Suppose, for the sake of argument, that I sign a contract with Multinational Books to write a novel about vampire parakeets. They love the idea, and based on an outline, make an offer and send a contract. Fifty grand for a 400 pp book, delivery in a year. Half on sign, half on delivery.
(Long as I am being theoretical, might as well give myself good terms.)
So my office is paperless, and I don't print out the chapters every day. I do triple back-ups. One on the computer, another on a flash drive I lock up, a third off-premises on my server.
The year goes by.

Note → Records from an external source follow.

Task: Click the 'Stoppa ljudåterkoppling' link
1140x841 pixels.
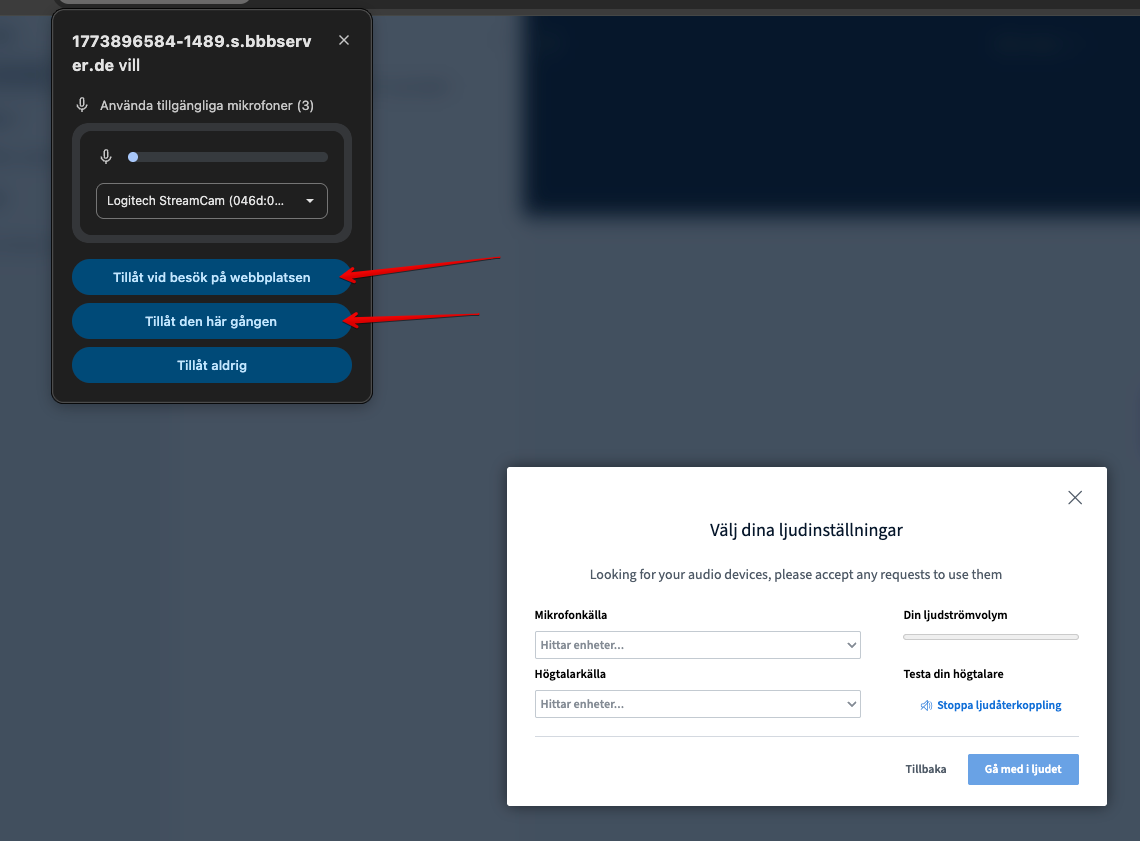Action: [998, 705]
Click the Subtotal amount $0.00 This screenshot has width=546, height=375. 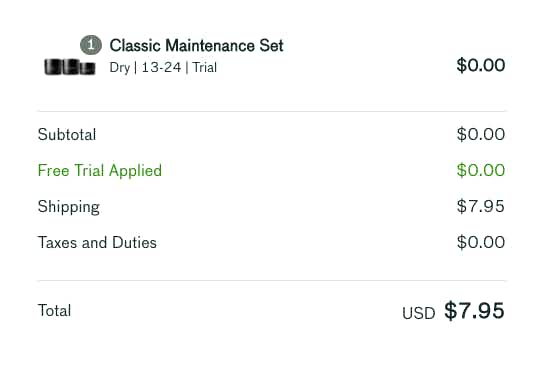click(x=481, y=134)
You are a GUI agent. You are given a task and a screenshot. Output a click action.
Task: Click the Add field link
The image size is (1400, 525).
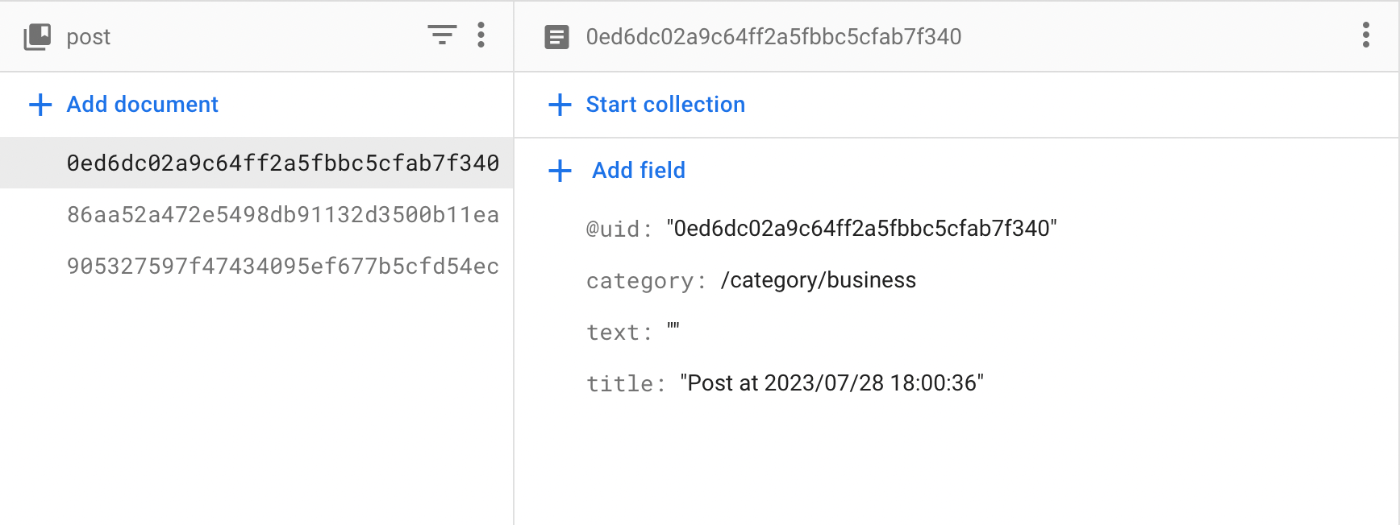[638, 170]
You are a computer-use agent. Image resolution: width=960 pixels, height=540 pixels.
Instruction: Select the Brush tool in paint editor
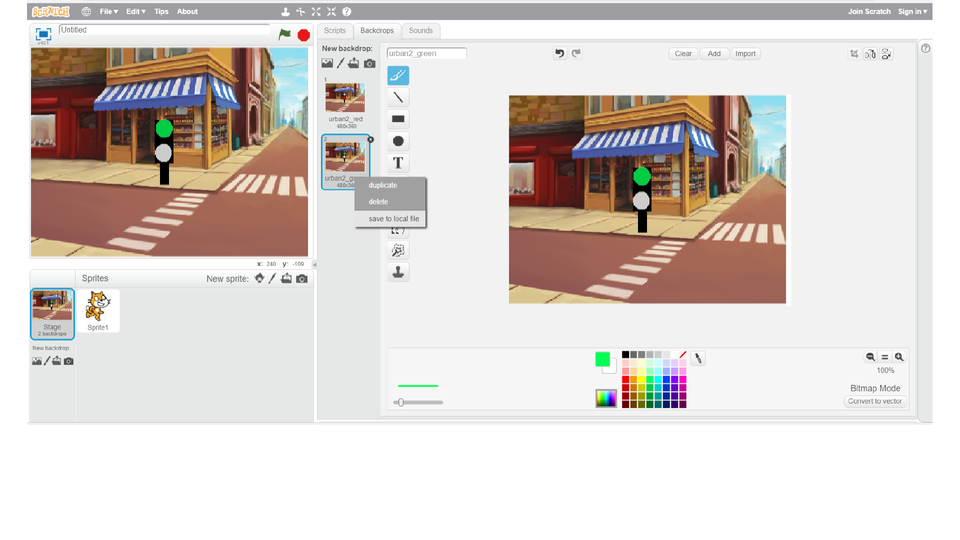click(x=398, y=75)
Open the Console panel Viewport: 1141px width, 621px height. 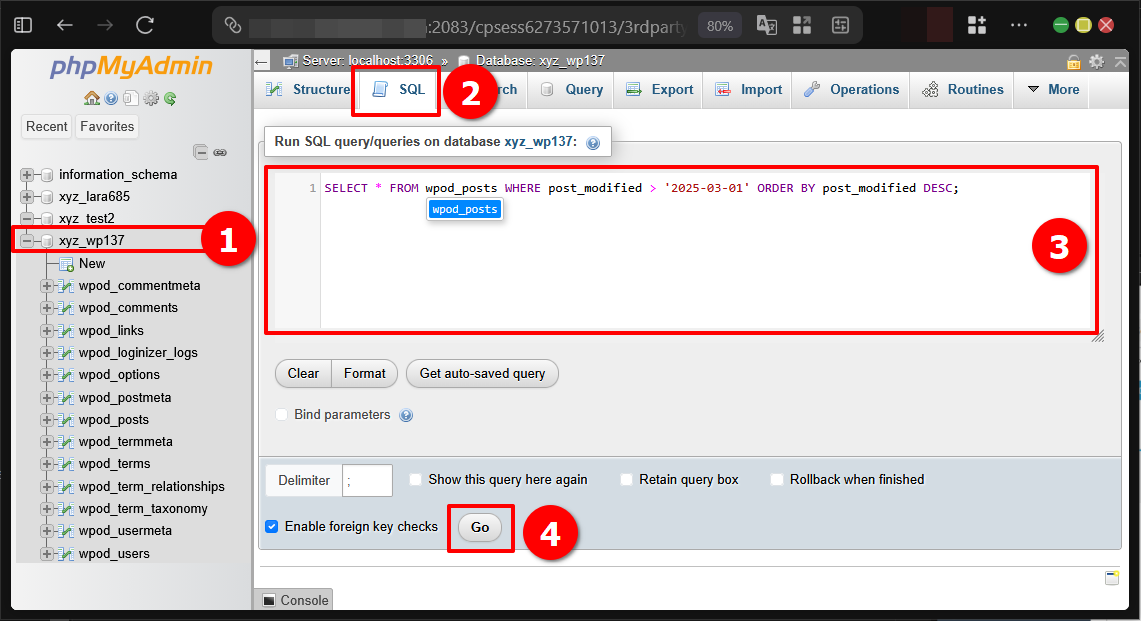[x=295, y=600]
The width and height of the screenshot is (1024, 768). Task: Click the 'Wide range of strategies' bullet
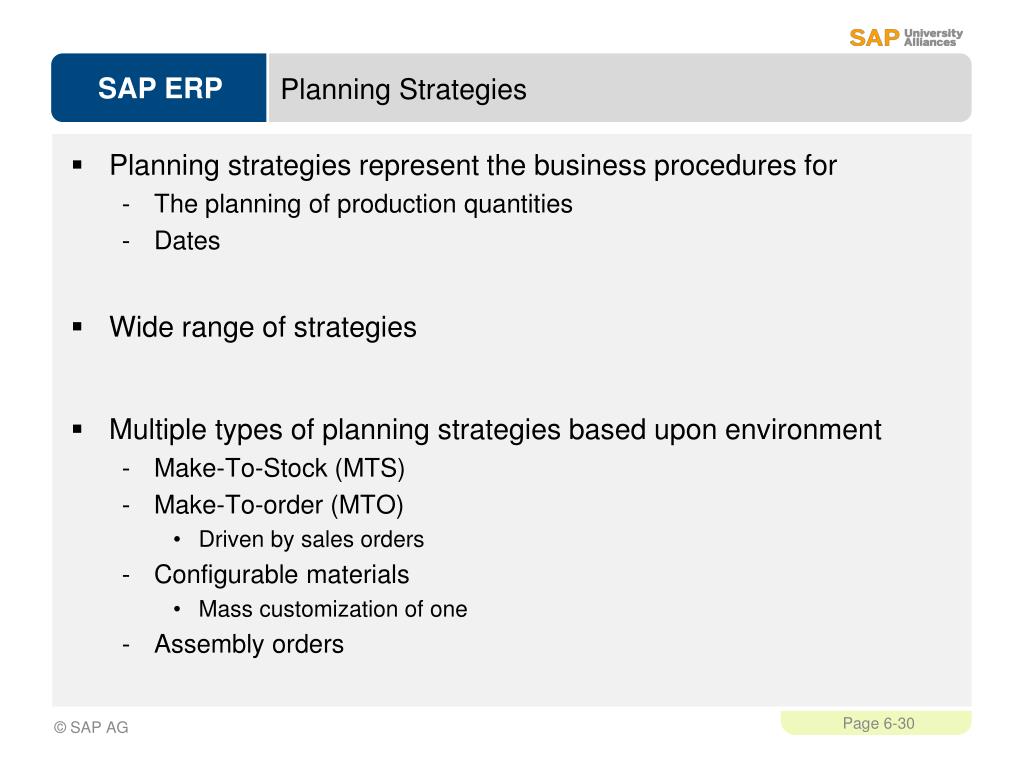263,327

I'm done with the novel, got a finished draft, and am about to ship it to MB.
Say I've got a stalker, call him, say, Randolph.
Randolph hates me for whatever reason. So he gets into my house one night while I'm off babysitting the grandkids, lights my computer, and because he is a whiz at such things, bypasses my password and copies my novel file. Then he trashes my copy. Breaks open my lock box and finds my flash drive and wipes it. Gets online, and using my password manager, figures out what my password is there, goes into my email online, and wipes the copy of the novel there.
Now, granted, these are iffy things, but thieves have been breaking into locked places forever, and it's not beyond the realm of possibility.
Randolph goes on his merry way.
Aside from the breaking and entering, busting open my lock box, and like that, Randolph has stolen my novel, which is worth fifty grand. I've got half of the money, but since I don't have a book, I'm gonna have to give it back, and no way I'll be able to write it all from memory before defaulting on my deadline.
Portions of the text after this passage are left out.